Penulis: Muhajir Al-Fairusy*
Dari rentetan pesan WhatsApp group, berita duka memecah suasana siang Minggu, 18 September 2022. Cendekiawan Islam Indonesia itu terasa pergi begitu cepat, Azyumardi Azra (67 tahun). Nama yang kerap berjejer di rak buku perpustakaan, karya yang diburu oleh banyak scholar yang menempuh pendidikan di Perguruan Tinggi Islam, salah satunya yang paling monumental adalah Jaringan Ulama Timur Tengah & Kepulauan Nusantara Abad XVII & XVIII, Akar Pembaruan Islam Indonesia.
Buku ini tampaknya telah beberapa kali mengalami tahan cetak ulang dan edisi perenial. Sebagai peminat sejarah Islam Nusantara, buku ini adalah buku penting untuk dibaca, di sana Azra menggambarkan dengan cukup teratur dan tajam bagaimana Islam menapaki dan menjelma sebagai peradaban di Nusantara yang dimulai dari Aceh.

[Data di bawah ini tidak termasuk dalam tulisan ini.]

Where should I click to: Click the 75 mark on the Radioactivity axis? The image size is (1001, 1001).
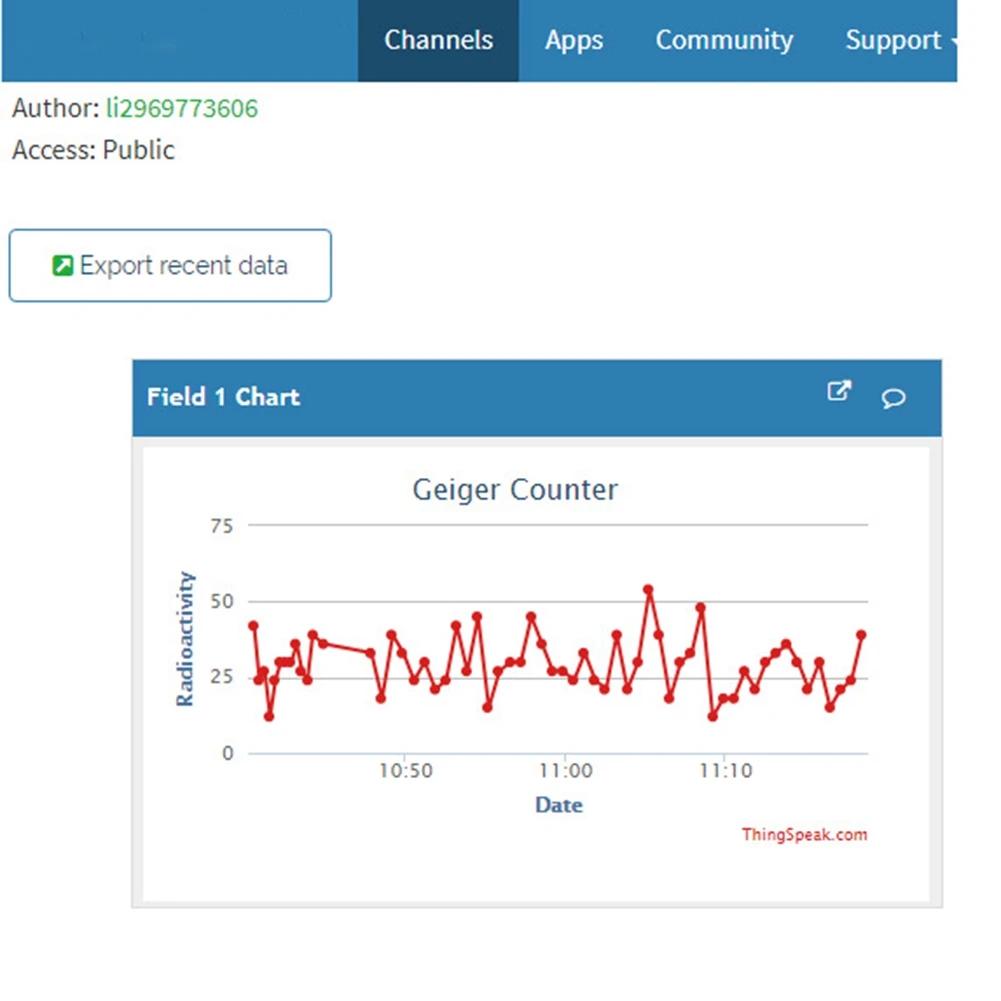tap(224, 526)
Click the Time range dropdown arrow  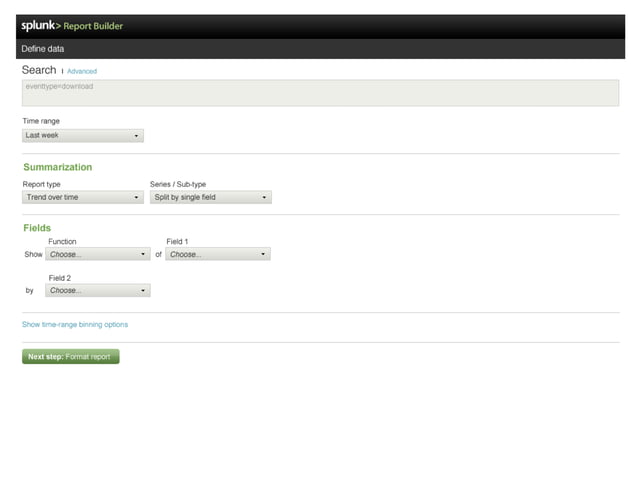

Aceh berhutang jasa atas pengetahuan Azra dalam menggelar tikar narasi sejarah Islam Nusantara. Betapa tidak, saat Aceh digebuk oleh wacana penetapan titik nol Islam Nusantara di Barus, Sumatera Utara, sejarawan Islam ini kembali hadir meluruskan sikap politik semena-mena penguasa negeri pada tahun 2017, yang mengabaikan dan mengangkangi peran dan jejak sejarah Islam di Aceh.
Dalam beberapa cuplikan youtube dan seminar meluruskan jalan ahistoris yang terlanjur ditetapkan tersebut, Azra dengan tegas mengatakan pandangannya terhadap peran Islam Aceh sebagai poros awal Islam Nusantara. Jejeran jejak Islam dari Peureulak, Pasee hingga Kesultanan Aceh Darussalam diurai runut oleh Azra.
Dari buku yang ditulisnya, Azra juga menggambarkan bagaimana kosmopolitanisme Aceh dengan Islam yang berperadaban membangun ilmu pengetahuan negerinya. Jaringan intelektual Abdurrauf as-Singkily dan Nuruddin Ar Raniry yang hidup pada abad ke 17 dan 18 M, digambarkan begitu jelas oleh Azra, sekaligus ia meluruskan kesalahan (ahistoris) karya-karya sebelumnya tentang sejarah Aceh yang runtuh dari temuan terbarunya.
Tak hanya perannya dalam pengetahuan sejarah Islam dan Aceh, Azra jelas berperan menjadi sosok cendekiawan yang konsisten mewacanakan Islam yang harmoni dan toleran bagi keberlangsungan demokrasi dan nilai kebangsaan Indonesia. Orasi ilmiahnya yang dapat disaksikan di mana-mana adalah simpul bagi keutuhan bangsa, tak lantas dicabik oleh narasi radikal yang kerap mengancam Islam Indonesia.
Di Hermes Palace Aceh, dalam sebuah seminar, saya berkesempatan mendengar langsung orasi ilmiah Azra mengenai Islam, Sejarah dan Kebudayaan. Amat teratur dan mengalir penyampaiannya. Hampir tanpa jeda dia berceramah. Ia cendekiawan penting bagi kebangsaan dan pengetahuan sejarah Islam yang amat kosmopolitan.
Sebagai seorang guru besar di salah satu PTKIN, sekaligus menjadi guru bangsa bagi segenap insan akademik PTKI dan manusia Indonesia, Azra adalah produk dari cita-cita PTKI sebagaimana diimpikan oleh Harun Nasution. PTKI harus menjadi poros dan oase pengetahuan Islam dan nilai Islam damai yang terus menjaga keutuhan bangsa Indonesia, di mana saja.
Lewat corong Studia Islamika yang dikelola oleh Azra juga, wajah Islam Indonesia disuarakan hingga ke segenap panggung dunia. Wajar ia orang Indonesia pertama yang mendapat gelar kehormatan Sir dari CBE (Commander of The Order of British Empire), salah satu gelar kehormatan yang diberikan oleh Kerajaan Inggris sebagai bentuk apresiasi dan rasa hormat atas kontribusi positifnya. Kontribusi Azra begitu besar untuk bangsa ini, mulai pengetahuan hingga cara pandang. Selamat jalan Sir Azyumardi Azra, manusia fana, tapi karya dan pemikiran senantiasa abadi. (*)
=============
* Dosen Antropologi STAIN Teungku Dirundeng Meulaboh, dan Peneliti Kawasan Perbatasan Aceh.